Professor Stephen Powis, national medical director for NHS England, said: “Hardworking NHS staff continue to pull out all the stops, applying the same determination seen throughout the pandemic to address Covid backlogs that have inevitably built up, and reduce long waits for patients.
“Despite busy emergency services and increasing numbers of people in hospital with Covid, local NHS areas are adopting creative innovations to ensure patients are getting the care they need – from mobile units doing cataract operations to patients in the North West getting a hip replacement in hospital and returning home again on the same day.
“Ahead of what is a busy weekend for NHS staff, I would encourage people to come forward for the care they need – NHS 111 online can help point you towards the help you need.”

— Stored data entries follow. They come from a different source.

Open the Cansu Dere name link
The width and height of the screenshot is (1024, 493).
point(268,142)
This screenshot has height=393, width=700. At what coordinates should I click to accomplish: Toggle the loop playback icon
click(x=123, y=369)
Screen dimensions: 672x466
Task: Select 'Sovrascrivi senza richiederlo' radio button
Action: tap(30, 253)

In February the health service published its “elective recovery plan” which set out how it intends to tackle the backlog.
Those waiting longest will be offered more choice about their care.
This means patients will have the option of being treated at a hospital further away if it means they can be treated sooner.
The plan also set out ambitions to ramp up the speed at which patients can get diagnostic tests, with a target of six weeks.
In the plan, the NHS pledged to ensure any patient waiting more than two years is treated by July.
A record 6.1 million people are waiting for pre-planned NHS care in England.
More than 23,000 have been waiting for over two years.
One trust, Barts Health in London, has described how it has cut the number of patients waiting for more than two years by 75% since January.
NHS England figures show that in January 662 patients had been waiting at the trust for more than two years.
And data obtained by the PA news agency shows that two patients had been waiting for more than three years at the trust in January, including one who was waiting for 200 weeks for general surgery.
A spokesperson for Barts Health said: “We are targeting patients who have waited too long for planned treatment through our elective recovery programme.
“Since January the backlog of patients waiting two years or more has fallen by 75% and no-one will wait that long by June.”
In 2017, then head of the NHS Lord Stevens warned that NHS waiting lists would hit five million people without an urgent injection of cash from the Government.
Even before coronavirus hit, the waiting list was 4.2 million.
Disruption caused by the pandemic made the list soar to the current record numbers.